Reagents: Expressing and Composing Fine-grained Concurrency

Reagents: Expressing and Composing Fine-grained Concurrency, by Aaron Turon:

Efficient communication and synchronization is crucial for finegrained parallelism. Libraries providing such features, while indispensable, are difficult to write, and often cannot be tailored or composed to meet the needs of specific users. We introduce reagents, a set of combinators for concisely expressing concurrency algorithms. Reagents scale as well as their hand-coded counterparts, while providing the composability existing libraries lack.

This is a pretty neat approach to writing concurrent code, which lies somewhere between manually implementing low-level concurrent algorithms and STM. Concurrent algorithms are expressed and composed semi-naively, and Reagents automates the retries for you in case of thread interference (for transient failure of CAS updates), or they block waiting for input from another thread (in case of permanent failure where no input is available).

The core seems to be k-CAS with synchronous communication between threads to coordinate reactions on shared state. The properties seem rather nice, as Aaron describes:

When used in isolation, reagents are guaranteed to perform only the CASes that the hand-written algorithm would, so they introduce no overhead on shared-memory operations; by recoding an algorithm use reagents, you lose nothing. Yet unlike hand-written algorithms, reagents can be composed using choice, tailored with new blocking behavior, or combined into larger atomic blocks.

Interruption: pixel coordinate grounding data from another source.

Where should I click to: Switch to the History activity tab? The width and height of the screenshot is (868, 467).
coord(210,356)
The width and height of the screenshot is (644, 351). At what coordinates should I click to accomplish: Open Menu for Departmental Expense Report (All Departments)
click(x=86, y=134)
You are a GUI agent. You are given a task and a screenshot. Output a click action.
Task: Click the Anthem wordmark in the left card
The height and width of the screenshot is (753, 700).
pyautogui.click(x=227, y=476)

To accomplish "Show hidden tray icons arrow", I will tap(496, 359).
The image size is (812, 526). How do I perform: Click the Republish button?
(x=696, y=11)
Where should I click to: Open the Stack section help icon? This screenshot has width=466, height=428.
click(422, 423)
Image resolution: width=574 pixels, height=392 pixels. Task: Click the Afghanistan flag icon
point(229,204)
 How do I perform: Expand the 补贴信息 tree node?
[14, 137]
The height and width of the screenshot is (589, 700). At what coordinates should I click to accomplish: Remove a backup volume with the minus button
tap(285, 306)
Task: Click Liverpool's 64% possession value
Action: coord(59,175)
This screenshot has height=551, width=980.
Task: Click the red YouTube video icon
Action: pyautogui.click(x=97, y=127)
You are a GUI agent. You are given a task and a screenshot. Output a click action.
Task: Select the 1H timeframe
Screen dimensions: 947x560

The benchmarks in section 6 look promising. This appears to be work towards Aaron's thesis which provides many more details.

Comment viewing options

Select your preferred way to display the comments and click "Save settings" to activate your changes.

Looks promising!

I quite enjoyed this paper. The primitive combinators make a whole heck of a lot of sense and the resulting example code is clear and concise.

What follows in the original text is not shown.